Exercise details:
According to the text about Intel Poland below, the COVID-19 pandemic brought strong demand for which things? List every one.

Supplied text:
As a direct result of the COVID-19 pandemic, Intel Poland saw incredibly strong demand for PCs, as well as for cloud and network infrastructure. But thanks to the high level of automation in the development process, negative impacts were relatively low compared to other enterprises.
Set up before the health crisis, Intel Poland has a distinctive software development methodology that enables all process control to be done remotely. “COVID-19 was proof that our system can work remotely,” Ryszard shares.
One of the only systems that is not currently automated is the process that changes configurations of the systems under test. “A small group of engineers had to manage our remote labs locally from time to time. But this is a small group of people and managing COVID-19 safety requirements was not a problem,” he explains.
In such a competitive market for talent, many companies are finding it difficult to find the right staff for their needs. Ryszard believes that employees are the most valuable part of the business because they define the company’s success. “First, we provide opportunities to develop their expertise in innovative technological domains, and we allow people to transition from one group to another in case they are highly motivated to expand their knowledge,” he says.
“All engineering service suppliers in Poland like to work for Intel, so stability of the partnership is not a problem – what we care more about is efficiency of the collaboration.”
Innovation is a crucial concept for Ryszard and he is aware that for Intel to bring the most cutting-edge solutions to market, an environment of innovation has to be fostered at all levels of the business. “We adhere to the principle of tolerance to failure. Innovation is a challenge because we often enter unknown territory and sometimes things can go wrong,” he says. “We focus on employees learning from mistakes and treat it as a development. Of course, we don’t want these mistakes repeated continuously.”

(Records from a data source)
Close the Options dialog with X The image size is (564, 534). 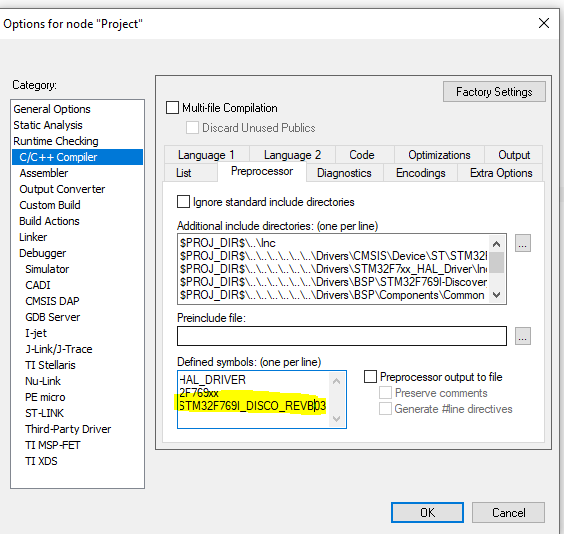click(x=544, y=23)
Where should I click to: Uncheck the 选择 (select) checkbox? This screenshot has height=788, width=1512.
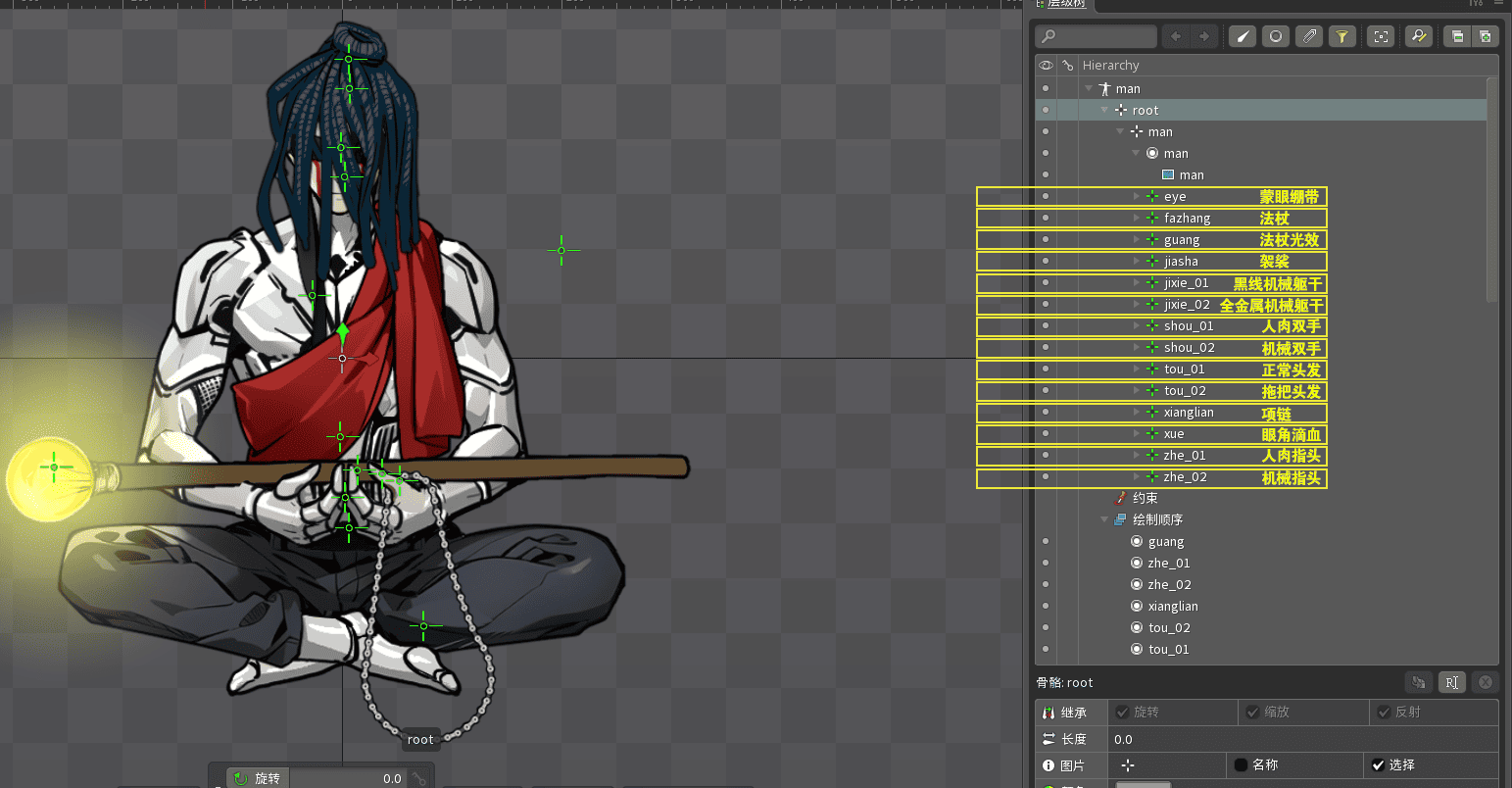(1378, 765)
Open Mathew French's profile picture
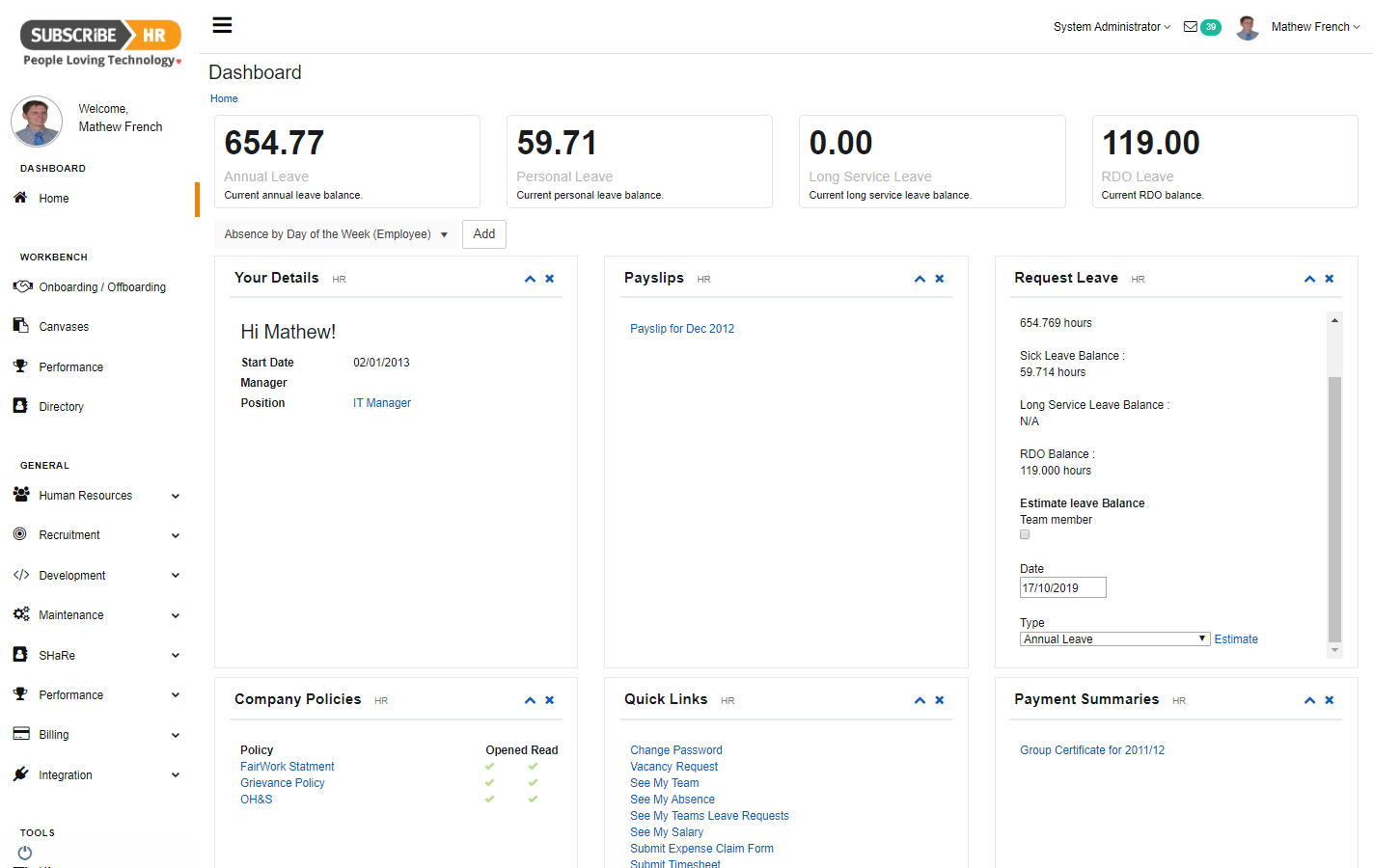 tap(1247, 27)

Task response:
PCs, cloud infrastructure, network infrastructure